They is not to make soloing worthless, it is to offer a mix of content. What WoW and Rift both did was to offer a leveling experience that allowed you to solo all the way to max, but at the same time offered you a big reward (fun, items, diversity in experience) in playing through instanced dungeons. If you only allow people to effectively play grouped, you aren't going to be attracting a sizable audience for a sustained period of time.
There are too many other gaming/entertainment experiences out there competing for people's attention for them to want to have to spend a material portion of their gaming time doing little to nothing while getting a group together. One might even say that by offering compelling solo content, you keep people in the game, doing something, remaining available for invites to group content. Otherwise if a person logs on and finds his friends are already in a dungeon run or are offline, he is apt to log off or switch games.

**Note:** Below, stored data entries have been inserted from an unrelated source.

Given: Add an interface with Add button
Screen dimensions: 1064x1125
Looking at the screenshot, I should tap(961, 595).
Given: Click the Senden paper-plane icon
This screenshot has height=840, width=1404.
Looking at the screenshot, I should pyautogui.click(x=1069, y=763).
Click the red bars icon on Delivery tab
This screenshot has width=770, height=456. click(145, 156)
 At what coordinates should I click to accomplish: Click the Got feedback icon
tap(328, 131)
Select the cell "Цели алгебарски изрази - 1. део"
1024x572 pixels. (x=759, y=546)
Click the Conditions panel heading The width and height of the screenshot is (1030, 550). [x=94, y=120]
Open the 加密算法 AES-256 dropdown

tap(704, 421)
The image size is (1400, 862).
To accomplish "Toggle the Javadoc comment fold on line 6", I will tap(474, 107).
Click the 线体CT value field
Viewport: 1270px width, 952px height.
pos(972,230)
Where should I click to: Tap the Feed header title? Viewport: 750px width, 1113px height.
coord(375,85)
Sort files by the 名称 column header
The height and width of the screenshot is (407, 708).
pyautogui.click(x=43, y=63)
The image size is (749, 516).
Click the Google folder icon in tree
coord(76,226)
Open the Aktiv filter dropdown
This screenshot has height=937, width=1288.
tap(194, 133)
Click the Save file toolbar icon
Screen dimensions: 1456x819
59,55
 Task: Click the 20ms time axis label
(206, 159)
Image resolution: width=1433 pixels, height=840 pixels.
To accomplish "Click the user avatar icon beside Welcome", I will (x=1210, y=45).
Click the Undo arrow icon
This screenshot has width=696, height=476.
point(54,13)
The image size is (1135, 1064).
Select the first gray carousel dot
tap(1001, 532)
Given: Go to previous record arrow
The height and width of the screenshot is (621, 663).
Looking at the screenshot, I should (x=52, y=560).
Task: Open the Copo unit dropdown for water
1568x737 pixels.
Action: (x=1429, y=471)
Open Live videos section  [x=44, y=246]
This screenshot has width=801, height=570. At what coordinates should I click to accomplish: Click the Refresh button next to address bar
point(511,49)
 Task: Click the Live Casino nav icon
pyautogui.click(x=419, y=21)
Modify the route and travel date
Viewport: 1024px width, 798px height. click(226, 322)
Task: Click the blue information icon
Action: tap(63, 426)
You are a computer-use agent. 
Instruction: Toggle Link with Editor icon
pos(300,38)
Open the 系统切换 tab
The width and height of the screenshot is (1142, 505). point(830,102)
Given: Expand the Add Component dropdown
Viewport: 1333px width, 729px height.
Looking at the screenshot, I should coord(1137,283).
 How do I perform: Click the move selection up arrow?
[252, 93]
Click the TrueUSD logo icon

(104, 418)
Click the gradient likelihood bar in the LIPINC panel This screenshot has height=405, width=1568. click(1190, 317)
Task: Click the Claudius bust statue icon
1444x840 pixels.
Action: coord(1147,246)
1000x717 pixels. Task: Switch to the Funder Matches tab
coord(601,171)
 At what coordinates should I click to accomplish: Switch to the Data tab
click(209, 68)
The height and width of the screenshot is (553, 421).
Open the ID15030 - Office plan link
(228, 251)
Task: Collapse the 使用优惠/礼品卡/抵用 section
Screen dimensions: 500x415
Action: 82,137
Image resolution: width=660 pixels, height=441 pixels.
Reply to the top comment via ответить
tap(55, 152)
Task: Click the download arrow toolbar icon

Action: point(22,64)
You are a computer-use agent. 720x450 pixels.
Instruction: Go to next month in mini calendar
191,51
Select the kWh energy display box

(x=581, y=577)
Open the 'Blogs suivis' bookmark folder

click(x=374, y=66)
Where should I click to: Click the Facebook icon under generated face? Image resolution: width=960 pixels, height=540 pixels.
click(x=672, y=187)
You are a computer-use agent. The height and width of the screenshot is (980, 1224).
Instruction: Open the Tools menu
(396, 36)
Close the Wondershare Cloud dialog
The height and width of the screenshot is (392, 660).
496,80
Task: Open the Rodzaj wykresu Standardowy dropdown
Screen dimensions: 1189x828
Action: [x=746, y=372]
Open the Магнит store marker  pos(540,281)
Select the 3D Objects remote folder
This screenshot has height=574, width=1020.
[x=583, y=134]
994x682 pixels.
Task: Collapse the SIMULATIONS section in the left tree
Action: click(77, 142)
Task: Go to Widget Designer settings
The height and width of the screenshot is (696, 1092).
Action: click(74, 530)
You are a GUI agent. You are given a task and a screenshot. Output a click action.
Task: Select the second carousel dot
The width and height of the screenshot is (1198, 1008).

Having the mix of content is a win win: the player gets to play an enjoyable game while being available for potential group invites.
Solo content also helps your newer players by allowing them to progress where otherwise there as nobody to group with, obtain gear needed for advanced grouping content, etc, without having to have players much further along stop their progression to come help.
Think about the ecosystem of players: What are all of the things a player needs to do to have fun, remove as many obstacles as possible, and let them go hog wild. There is a reason we don't see games that require 20-30 minutes of regging up time any more: it was boring as hell and made sessions dominated by administrative work and not playing the game.